Problem statement: Return a copy of every line in the records that includes the word "target".

Study material:
::::::::

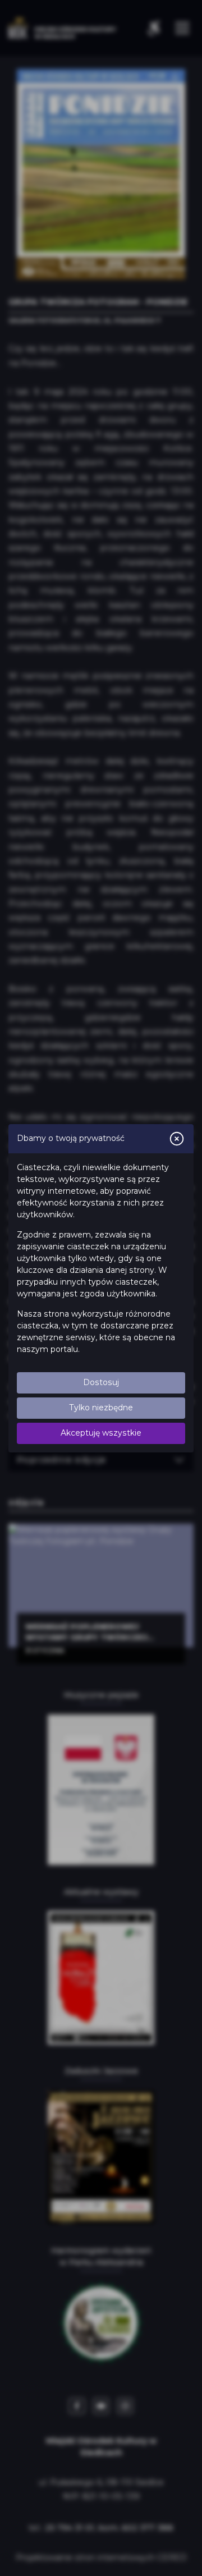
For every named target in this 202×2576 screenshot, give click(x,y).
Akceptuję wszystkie (101, 1433)
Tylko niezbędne (101, 1407)
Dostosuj (101, 1382)
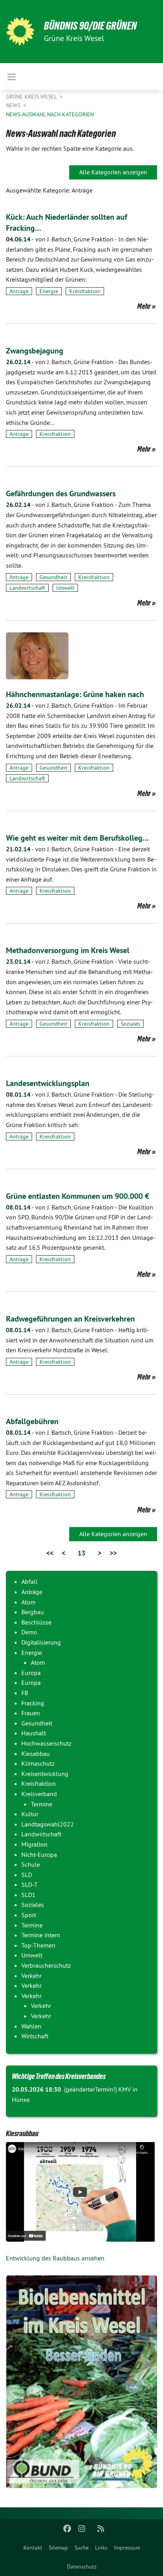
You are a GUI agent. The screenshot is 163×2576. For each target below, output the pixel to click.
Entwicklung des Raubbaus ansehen (55, 2258)
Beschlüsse (36, 1622)
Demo (29, 1632)
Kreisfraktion (84, 291)
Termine (41, 1804)
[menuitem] (32, 2547)
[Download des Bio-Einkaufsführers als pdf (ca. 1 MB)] (81, 2381)
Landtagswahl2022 (47, 1824)
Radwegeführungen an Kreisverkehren (70, 1319)
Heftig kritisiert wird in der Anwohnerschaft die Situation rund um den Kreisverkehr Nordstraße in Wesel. (80, 1340)
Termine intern (40, 1935)
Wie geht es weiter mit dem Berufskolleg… (77, 838)
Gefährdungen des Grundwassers (61, 493)
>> (113, 1552)
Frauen (30, 1713)
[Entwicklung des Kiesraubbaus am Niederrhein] (81, 2192)
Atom (28, 1602)
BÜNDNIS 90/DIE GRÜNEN (90, 26)
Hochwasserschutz (46, 1743)
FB (24, 1693)
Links (101, 2547)
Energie (49, 291)
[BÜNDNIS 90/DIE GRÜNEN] (20, 31)
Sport (28, 1915)
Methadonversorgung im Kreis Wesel (67, 950)
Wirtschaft (34, 2036)
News (14, 105)
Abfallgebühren (32, 1421)
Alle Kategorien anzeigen (113, 172)
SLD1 (28, 1895)
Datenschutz (82, 2566)
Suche (81, 2547)
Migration (34, 1844)
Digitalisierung (41, 1642)
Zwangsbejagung (34, 351)
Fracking (32, 1703)
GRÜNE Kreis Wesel (32, 96)
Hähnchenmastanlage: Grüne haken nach (75, 694)
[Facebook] (67, 2528)
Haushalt (33, 1733)
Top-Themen (38, 1945)
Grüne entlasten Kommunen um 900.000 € (77, 1196)
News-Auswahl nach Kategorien (50, 114)
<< (49, 1552)
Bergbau (32, 1612)
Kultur (29, 1814)
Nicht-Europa (39, 1854)
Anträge (18, 291)
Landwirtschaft (27, 587)
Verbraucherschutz (46, 1965)
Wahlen (31, 2026)
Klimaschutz (38, 1763)
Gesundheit (53, 577)
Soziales (130, 1023)
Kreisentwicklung (44, 1774)
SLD (26, 1875)
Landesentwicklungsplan (47, 1083)
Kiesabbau (35, 1753)
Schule (30, 1864)
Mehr (144, 306)
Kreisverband (39, 1794)
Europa (31, 1673)
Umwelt (65, 587)
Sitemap (58, 2547)
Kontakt (32, 2547)
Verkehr (31, 1976)
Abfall (29, 1581)
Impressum (127, 2547)
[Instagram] (82, 2528)
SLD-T (29, 1884)
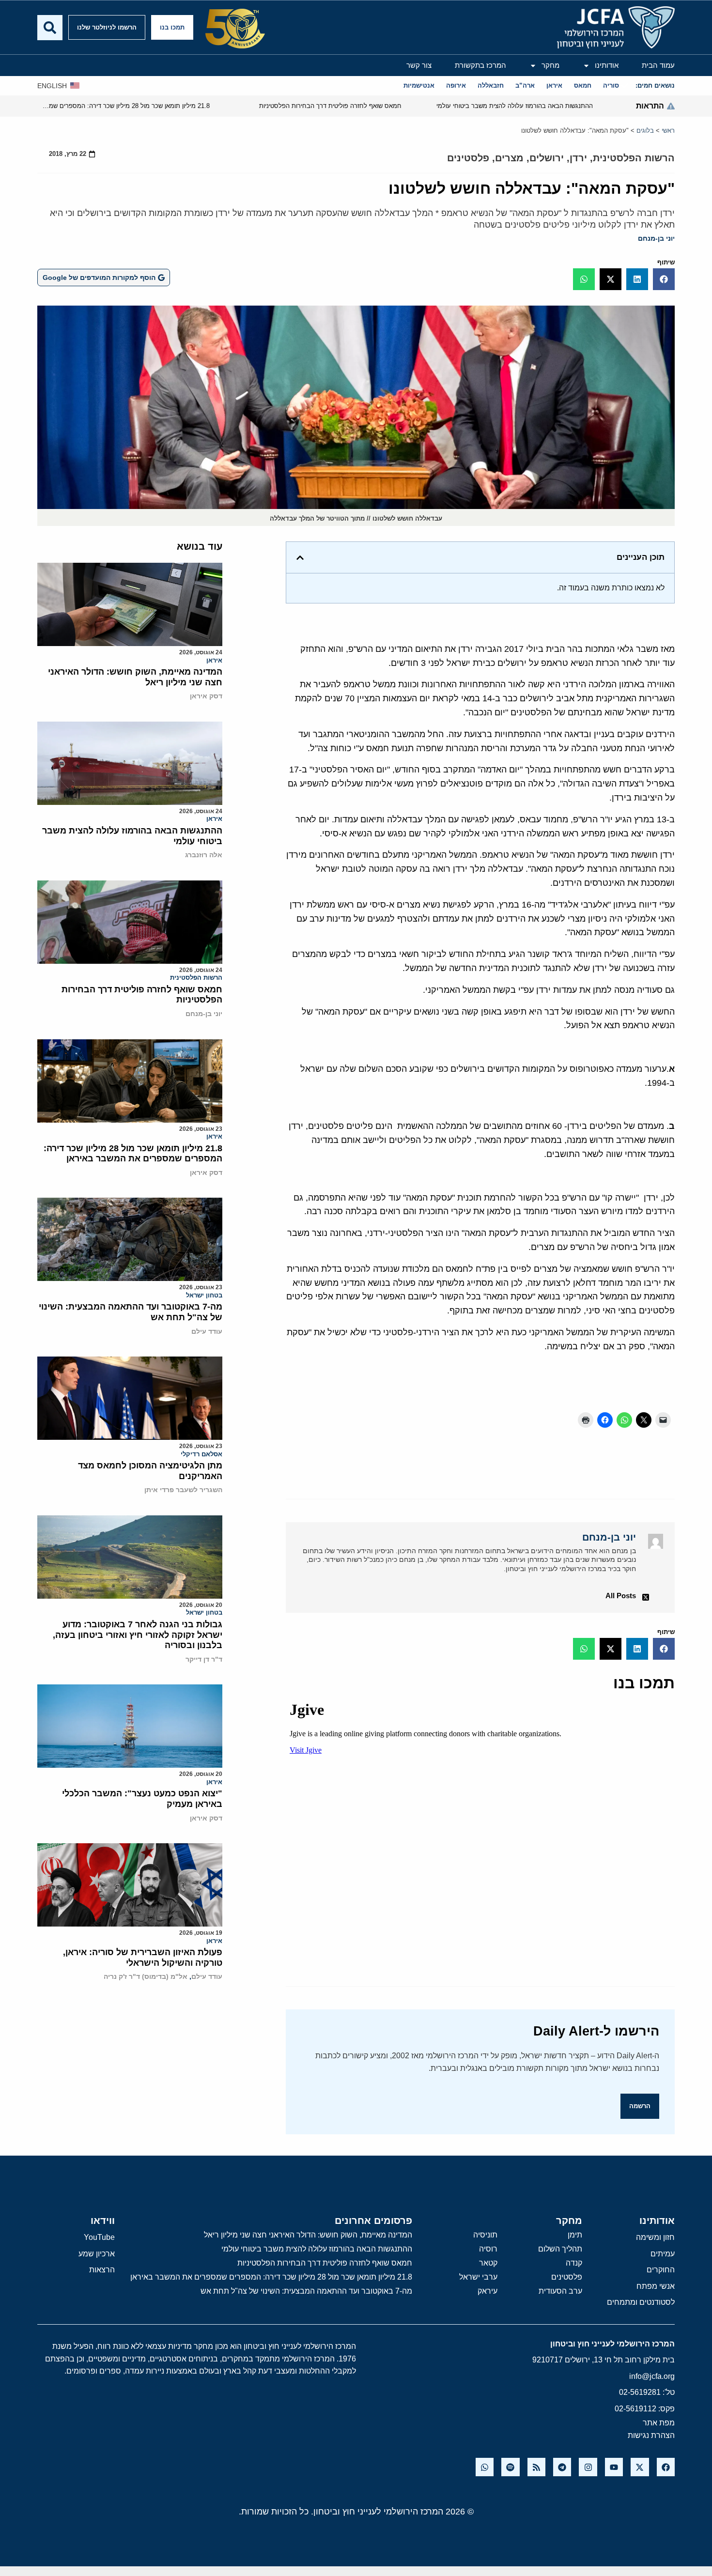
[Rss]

::::::::

Task output:
For every named target in this 202×2576 screenshot, give click(x,y).
You are a GUI agent. The screenshot is 163×2576. For each target below, output the pixel to click.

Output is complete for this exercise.